[Start of section]

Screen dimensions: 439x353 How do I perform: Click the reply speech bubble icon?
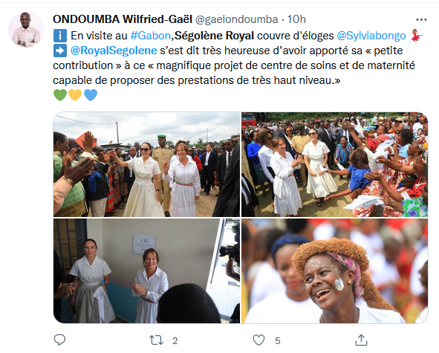59,340
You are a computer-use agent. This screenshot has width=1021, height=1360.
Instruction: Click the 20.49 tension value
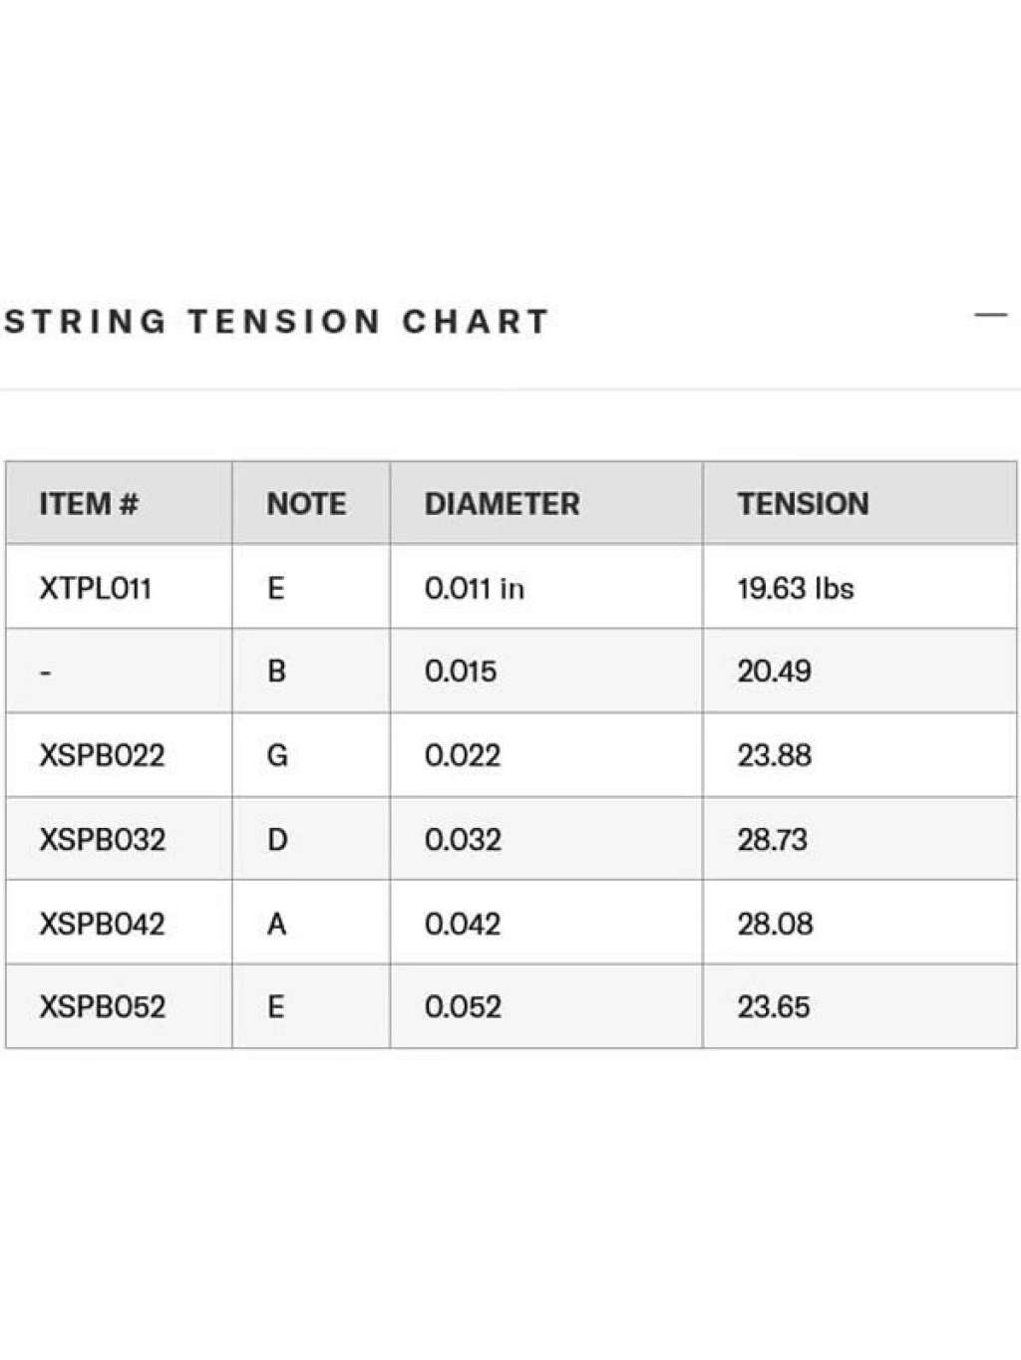coord(775,672)
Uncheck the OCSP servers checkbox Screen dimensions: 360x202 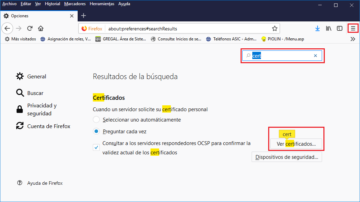tap(96, 147)
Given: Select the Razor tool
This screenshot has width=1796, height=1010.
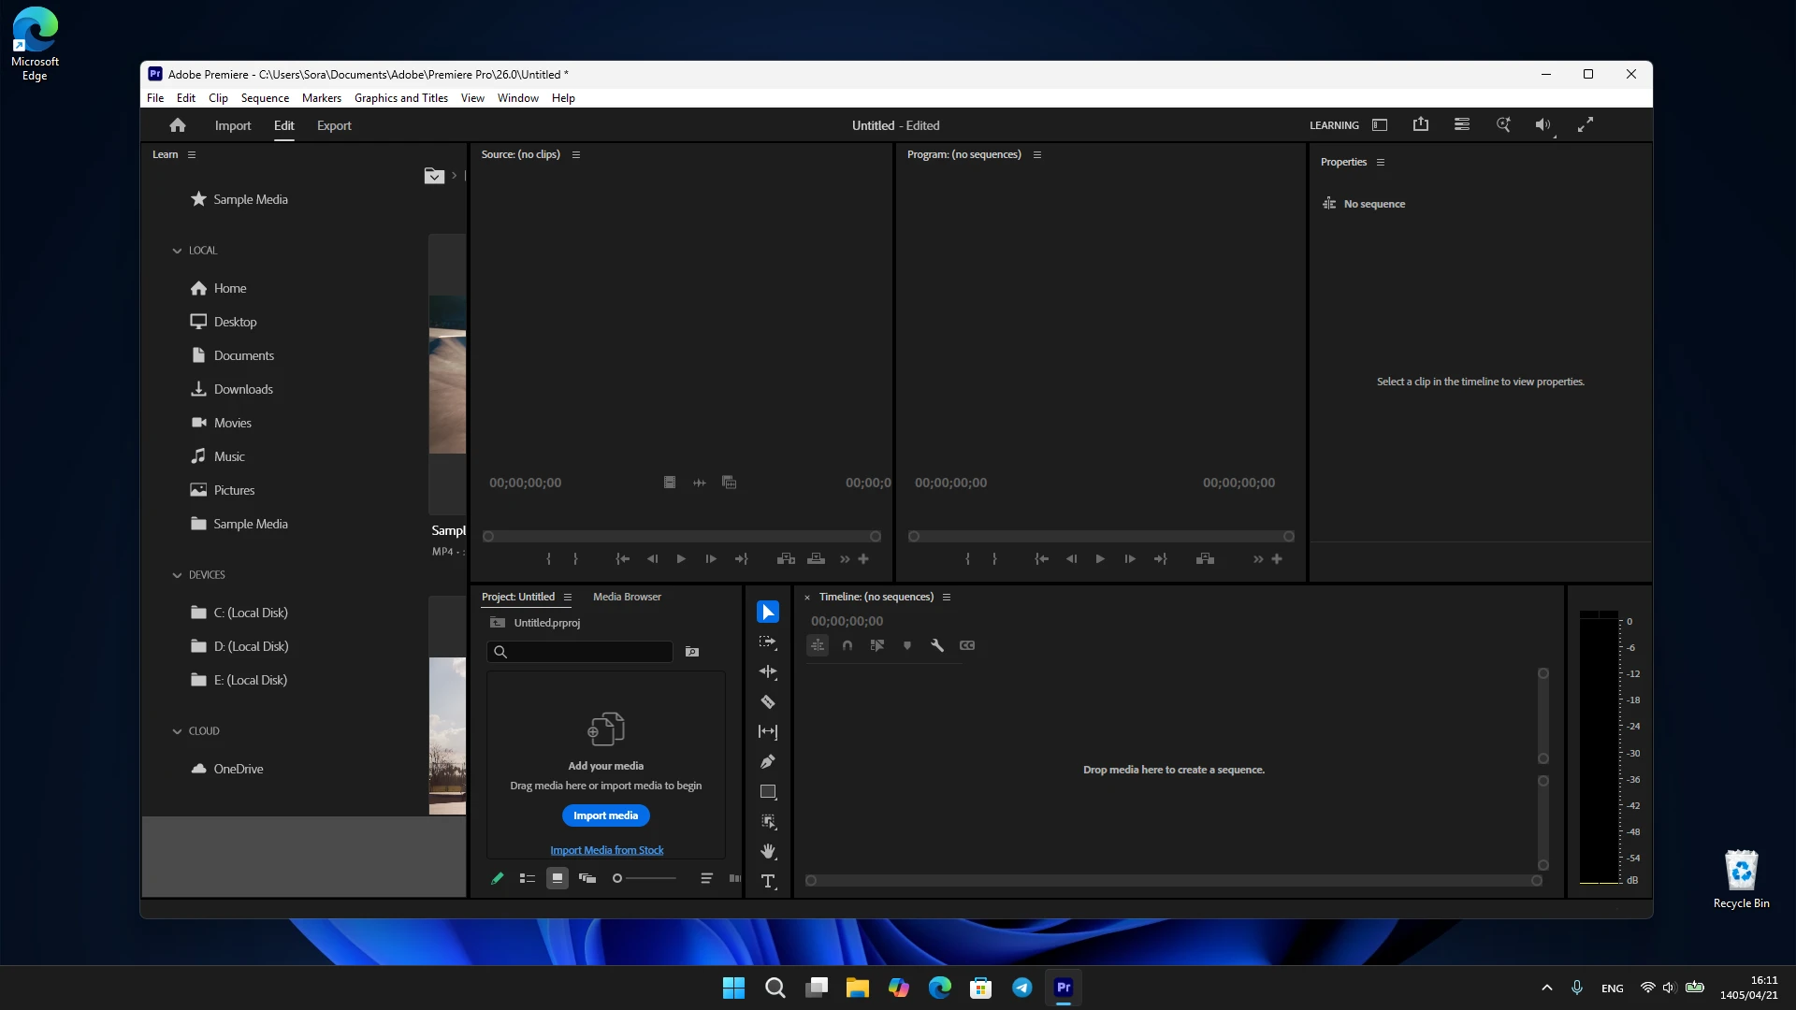Looking at the screenshot, I should 768,702.
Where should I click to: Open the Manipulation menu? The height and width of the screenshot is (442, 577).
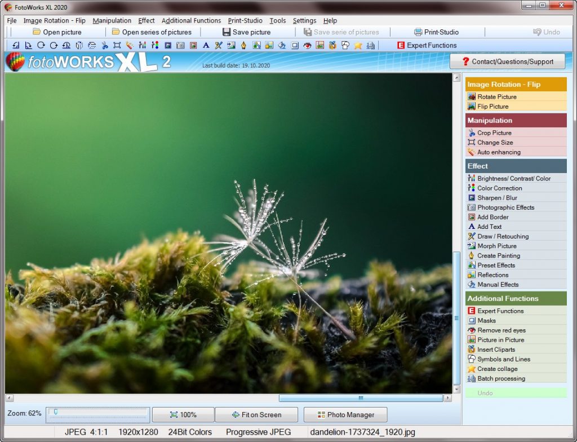click(112, 20)
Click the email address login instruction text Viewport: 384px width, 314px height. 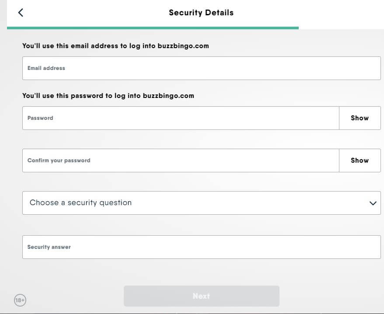(115, 46)
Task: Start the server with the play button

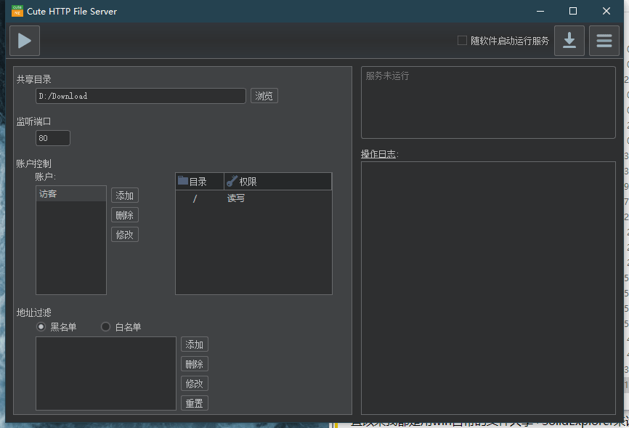Action: (x=25, y=41)
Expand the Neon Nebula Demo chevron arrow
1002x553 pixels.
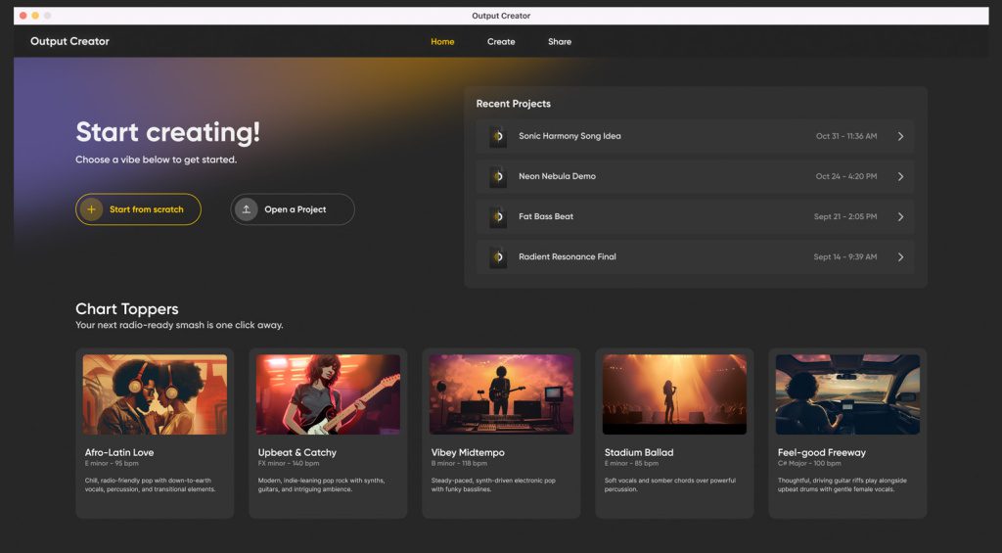pos(900,176)
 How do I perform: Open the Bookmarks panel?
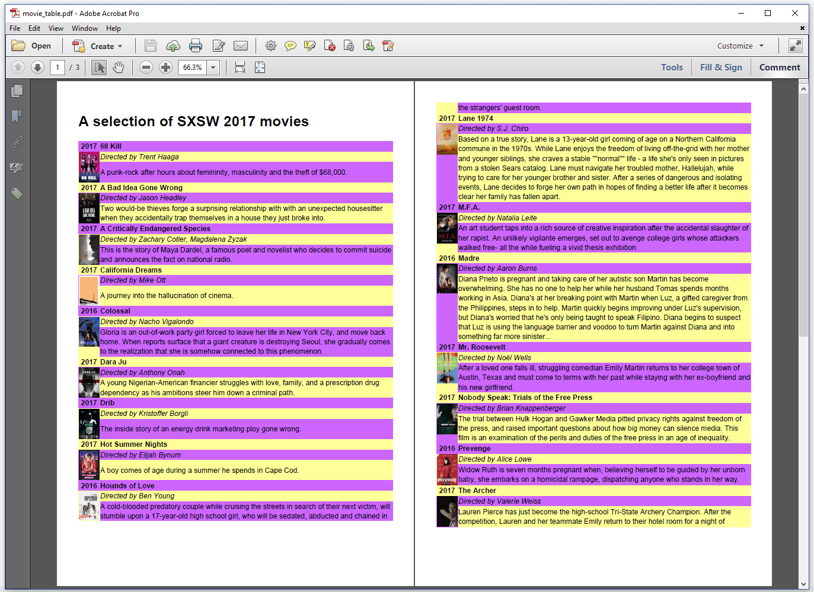pos(17,116)
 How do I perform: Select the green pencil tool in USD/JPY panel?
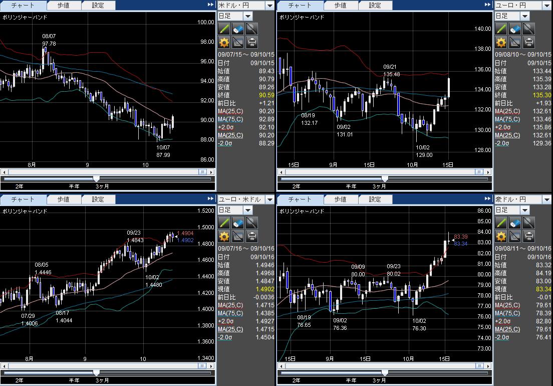coord(224,29)
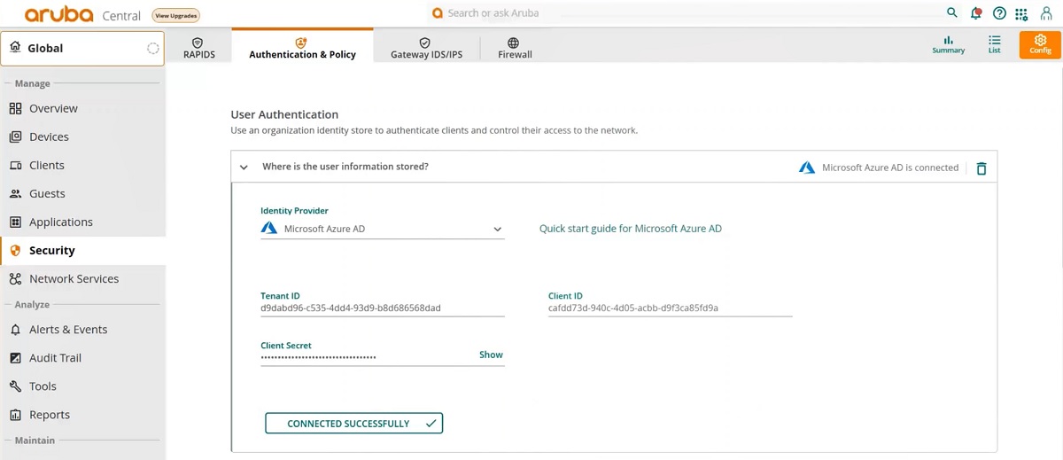
Task: Open the Config gear button
Action: click(1040, 44)
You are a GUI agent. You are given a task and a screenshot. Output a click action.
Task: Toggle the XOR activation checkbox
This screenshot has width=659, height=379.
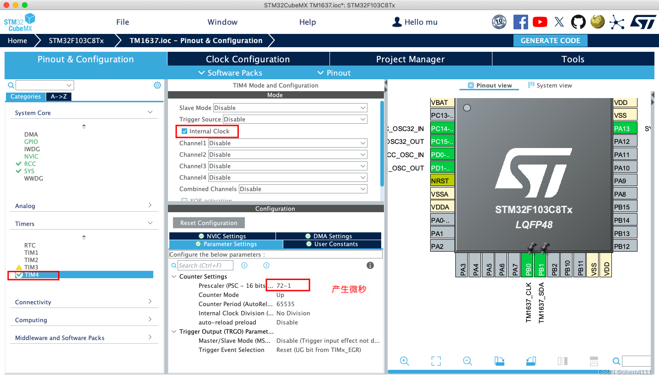[184, 200]
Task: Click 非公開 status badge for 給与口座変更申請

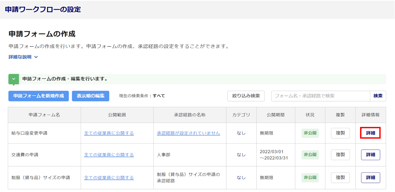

[End of section]

▶ [ABOUT THIS TASK] Report every line of the entries that carries the word "agent".

▶ [PROBLEM SOLUTION]
You are a computer-use agent. This screenshot has width=1021, height=1360.
You are a GUI agent. You are given a task and a screenshot. Output a click action.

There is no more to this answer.